> How to complete this task:
Where the entries below show "Given: Toggle the", begin there and print that line and all following lines exactly, through the last, omitting pictures.

> Data shown:
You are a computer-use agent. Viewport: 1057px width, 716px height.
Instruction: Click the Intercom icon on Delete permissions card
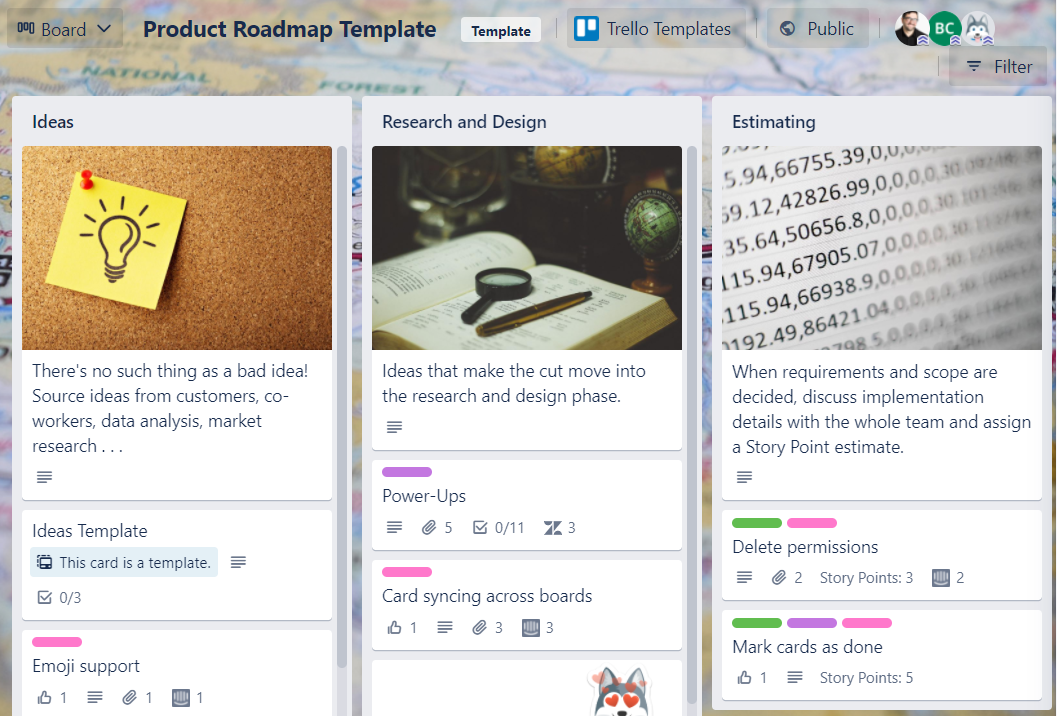pyautogui.click(x=940, y=578)
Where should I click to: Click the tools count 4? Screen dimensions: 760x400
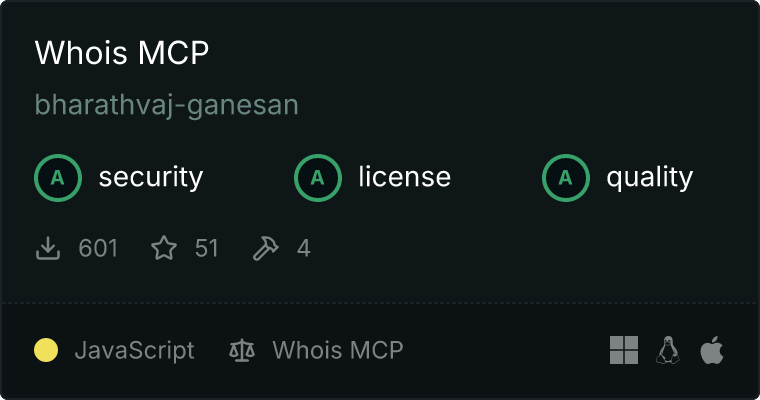click(303, 248)

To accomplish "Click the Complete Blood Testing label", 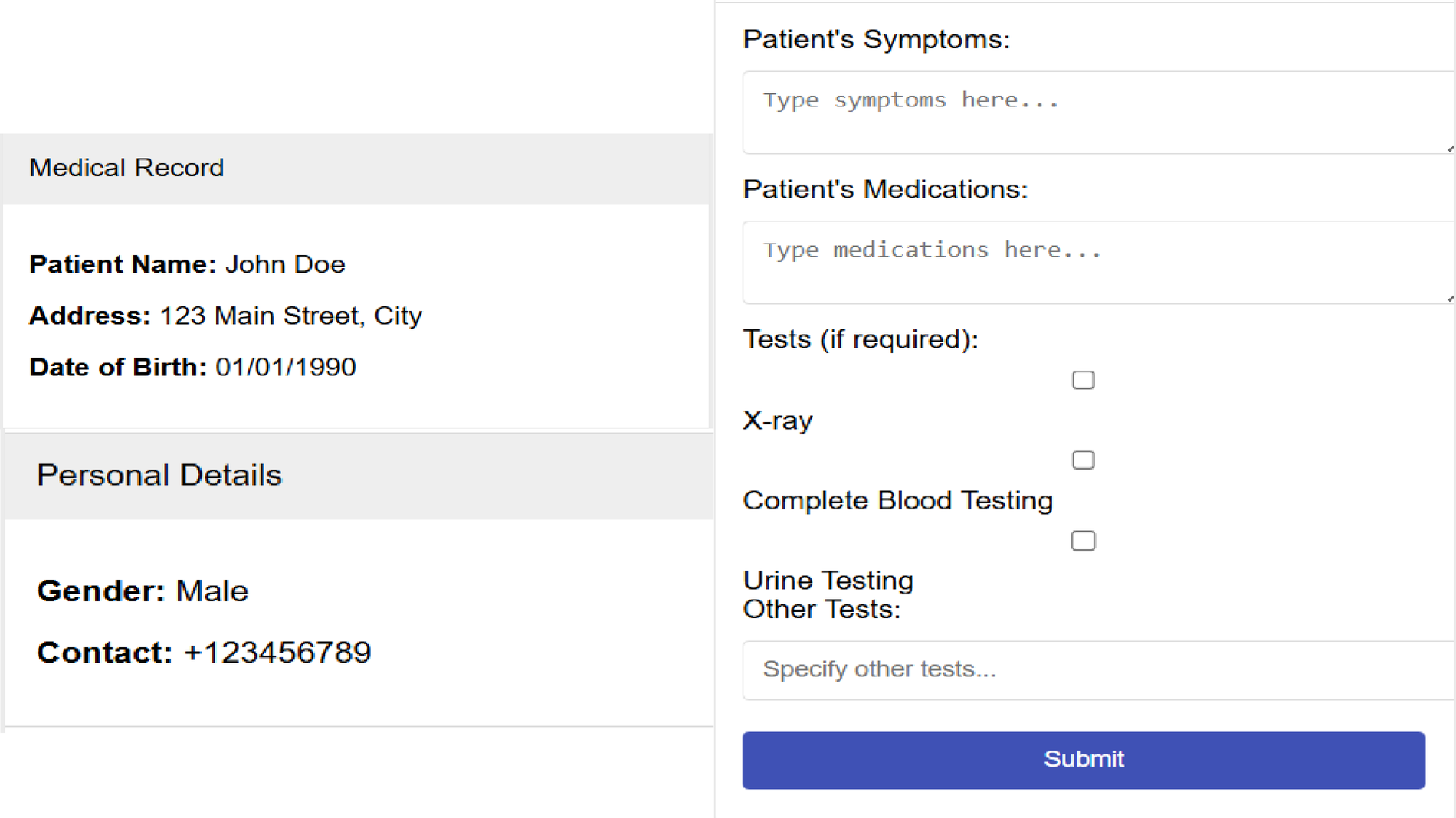I will click(x=897, y=501).
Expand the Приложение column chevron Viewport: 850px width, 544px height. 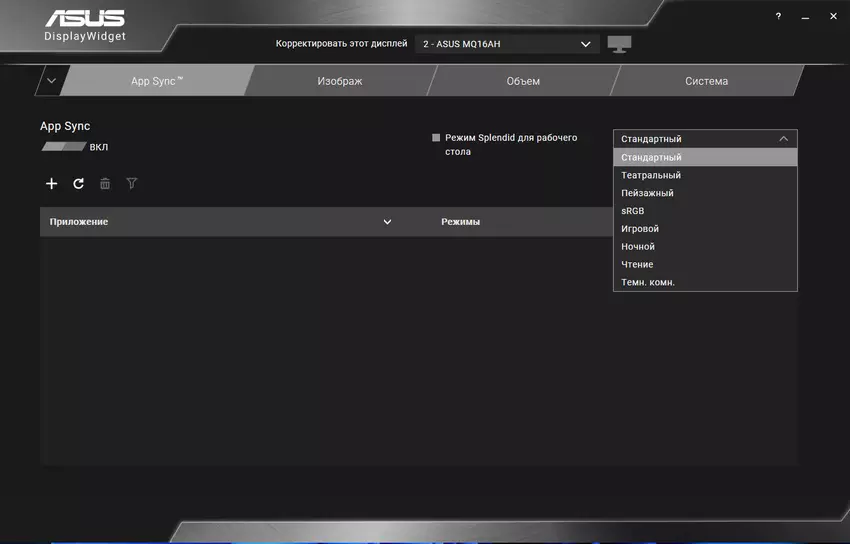[387, 222]
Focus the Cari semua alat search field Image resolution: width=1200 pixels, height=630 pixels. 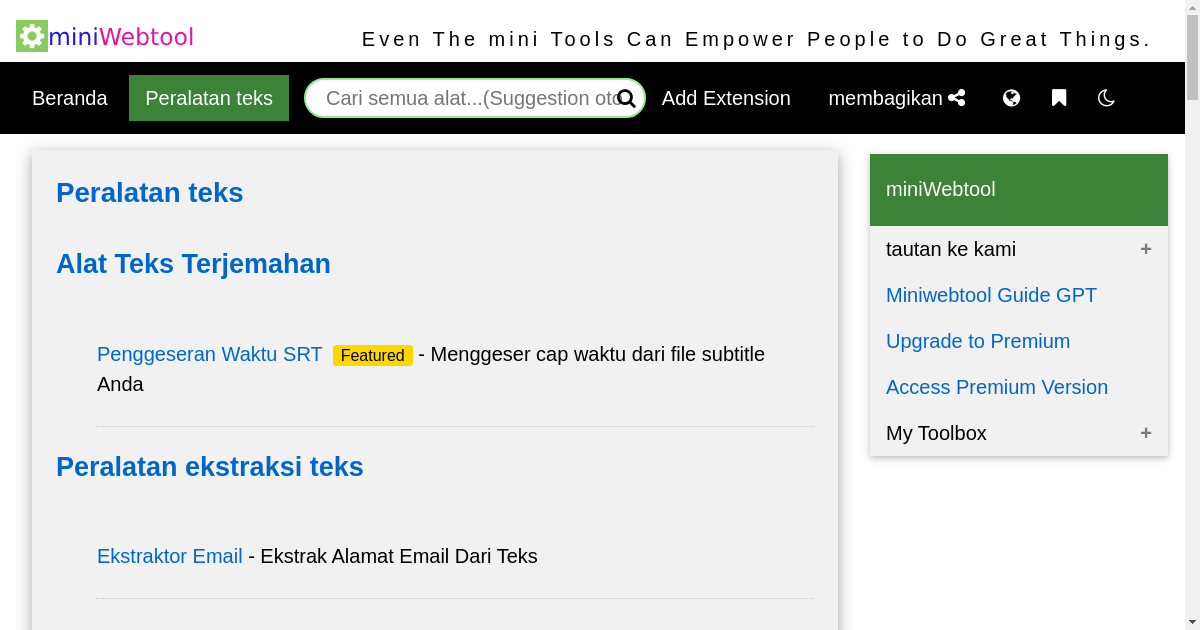(465, 98)
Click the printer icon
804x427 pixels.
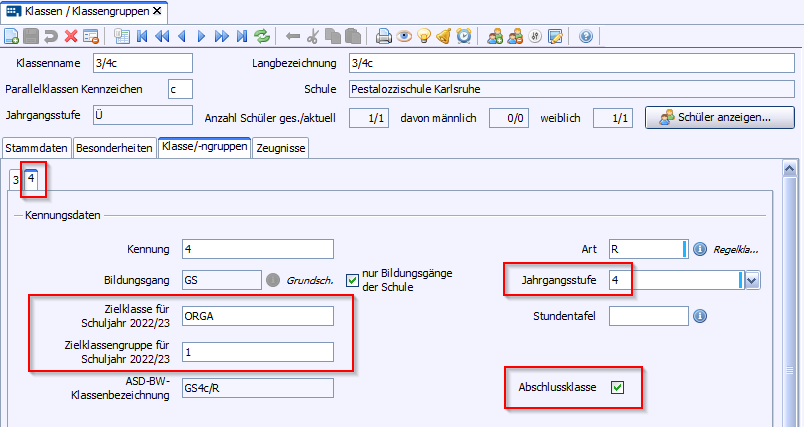click(x=383, y=37)
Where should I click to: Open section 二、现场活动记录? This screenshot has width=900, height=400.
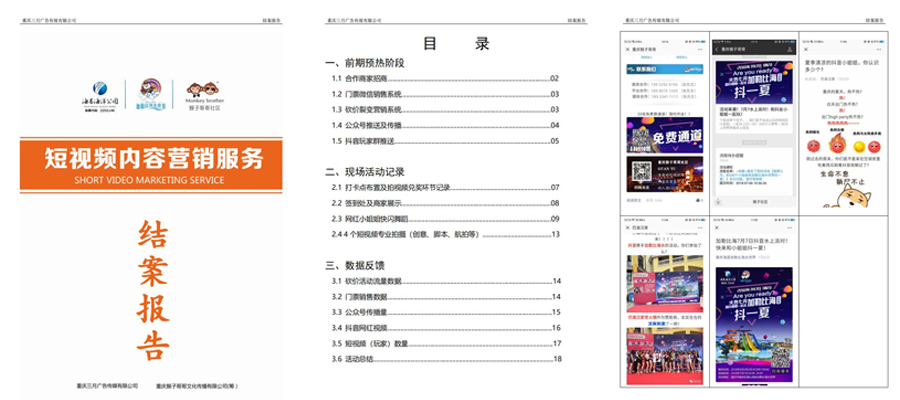pos(365,172)
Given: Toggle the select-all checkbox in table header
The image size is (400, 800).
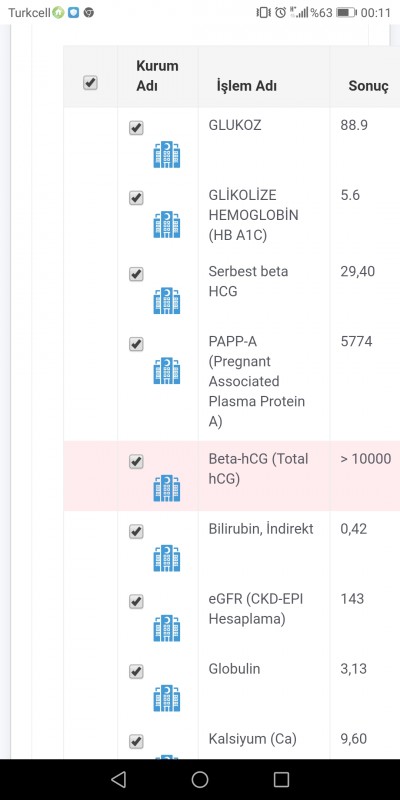Looking at the screenshot, I should click(90, 83).
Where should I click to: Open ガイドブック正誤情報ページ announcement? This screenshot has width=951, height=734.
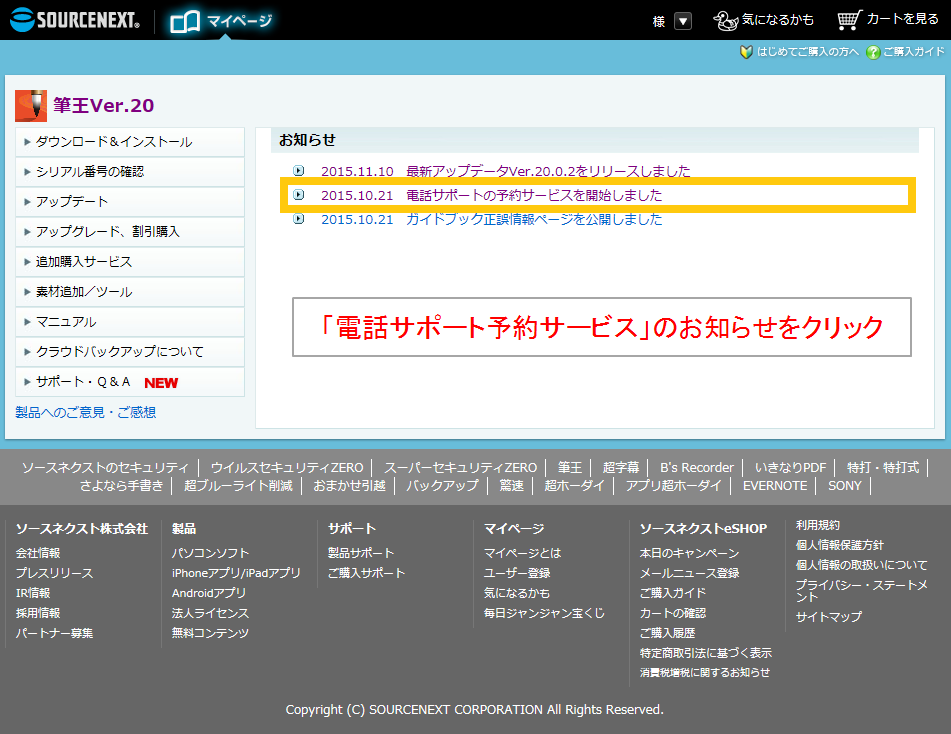pyautogui.click(x=534, y=219)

> Result below:
Given: Toggle the select-all checkbox in table header
The image size is (400, 800).
Looking at the screenshot, I should click(90, 83).
Where should I click to: Open ガイドブック正誤情報ページ announcement? This screenshot has width=951, height=734.
pyautogui.click(x=534, y=219)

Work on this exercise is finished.